The collaboration was teased on the red carpet in Cannes in May, when model Toni Garrn wore one of the designs in the collection, a denim bustier gown with a silk mousseline skirt embroidered with coated denim and feather petals and Swarovski crystals.

While Levi’s has been involved in fashion collaborations before — for instance in tandem with Jeanne Friot, who presents her genderless designs during men’s — it was its first time at Paris Couture Week.

A look from Christelle Kocher's capsule collection for Levi's.

Courtesy of Levi’s

Kocher spent time at Levi’s innovation lab in San Francisco to explore the technical possibilities of different denim weights and treatments, and reinterpreted some of the brand’s classic styles, including 501 jeans, the Trucker II jacket and the Baby Brooklyn bag, to create 10 different looks.
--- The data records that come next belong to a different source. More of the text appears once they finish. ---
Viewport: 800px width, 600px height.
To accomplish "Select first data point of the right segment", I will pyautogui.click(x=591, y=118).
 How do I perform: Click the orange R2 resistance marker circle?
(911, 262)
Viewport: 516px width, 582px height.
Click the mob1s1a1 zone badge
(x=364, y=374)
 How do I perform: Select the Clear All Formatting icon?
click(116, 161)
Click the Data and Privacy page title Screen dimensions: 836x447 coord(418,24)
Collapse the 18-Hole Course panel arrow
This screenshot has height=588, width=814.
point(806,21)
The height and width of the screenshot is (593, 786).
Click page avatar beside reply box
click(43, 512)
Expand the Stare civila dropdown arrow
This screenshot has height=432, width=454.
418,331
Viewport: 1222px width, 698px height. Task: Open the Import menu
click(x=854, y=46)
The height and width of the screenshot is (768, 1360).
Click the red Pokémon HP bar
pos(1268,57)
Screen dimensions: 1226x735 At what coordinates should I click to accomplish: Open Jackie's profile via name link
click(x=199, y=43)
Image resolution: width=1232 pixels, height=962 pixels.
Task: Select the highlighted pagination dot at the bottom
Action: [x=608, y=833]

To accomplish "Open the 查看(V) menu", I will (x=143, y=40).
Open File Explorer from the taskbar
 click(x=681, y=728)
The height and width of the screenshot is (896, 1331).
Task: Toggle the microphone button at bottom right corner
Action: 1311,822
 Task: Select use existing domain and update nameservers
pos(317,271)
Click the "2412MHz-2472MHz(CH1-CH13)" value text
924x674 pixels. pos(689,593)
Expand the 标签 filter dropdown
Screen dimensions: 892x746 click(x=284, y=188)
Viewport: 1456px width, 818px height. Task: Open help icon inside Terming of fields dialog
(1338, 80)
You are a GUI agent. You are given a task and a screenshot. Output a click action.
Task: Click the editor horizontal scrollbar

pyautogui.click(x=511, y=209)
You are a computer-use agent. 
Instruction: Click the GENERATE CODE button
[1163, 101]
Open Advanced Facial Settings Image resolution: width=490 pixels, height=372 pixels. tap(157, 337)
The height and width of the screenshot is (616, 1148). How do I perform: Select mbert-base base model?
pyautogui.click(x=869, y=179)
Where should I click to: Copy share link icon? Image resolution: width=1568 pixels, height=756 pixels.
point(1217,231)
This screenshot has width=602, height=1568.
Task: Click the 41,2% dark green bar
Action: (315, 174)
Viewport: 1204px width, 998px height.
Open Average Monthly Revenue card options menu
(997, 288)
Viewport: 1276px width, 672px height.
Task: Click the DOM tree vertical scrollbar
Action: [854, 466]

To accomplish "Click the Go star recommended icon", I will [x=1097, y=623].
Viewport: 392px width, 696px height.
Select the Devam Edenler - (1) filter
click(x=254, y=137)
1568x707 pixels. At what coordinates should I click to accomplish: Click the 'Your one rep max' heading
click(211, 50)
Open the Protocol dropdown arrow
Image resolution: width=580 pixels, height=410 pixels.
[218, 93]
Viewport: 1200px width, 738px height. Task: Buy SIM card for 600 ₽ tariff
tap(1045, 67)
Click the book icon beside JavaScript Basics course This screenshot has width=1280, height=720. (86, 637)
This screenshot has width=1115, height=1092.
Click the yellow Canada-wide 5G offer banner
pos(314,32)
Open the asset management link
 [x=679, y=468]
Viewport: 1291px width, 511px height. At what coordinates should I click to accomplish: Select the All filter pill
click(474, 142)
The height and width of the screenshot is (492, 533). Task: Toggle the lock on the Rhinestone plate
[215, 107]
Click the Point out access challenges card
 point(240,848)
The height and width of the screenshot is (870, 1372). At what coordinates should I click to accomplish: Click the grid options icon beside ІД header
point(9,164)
Working with artisans at Maison Lemarié and elsewhere in Paris, she cut jeans open at the sides, encrusted them with beads and inserted pleated side panels, for instance.

Elsewhere, denim was used as an adornment, coated and cut into tiny rectangles and stitched onto a gown, for example. Shirt-weight denim was pleated meticulously to enhance the bust, while three-dimensional capes were sculpted from denim and mousseline cutouts, died and fringed then embroidered on with feathers and beads. Certain pieces necessitated more than 300 hours work, Kocher said.

Time-consuming though the project has been, the designer, who champions a “couture-à-porter” approach, continues to work on custom projects under her Koché label, with which she has sat out showing for the past few seasons but is planning a public comeback in 2027. “I’m actively working on a new chapter for Koché,” she said. “You’ll know more early next year.”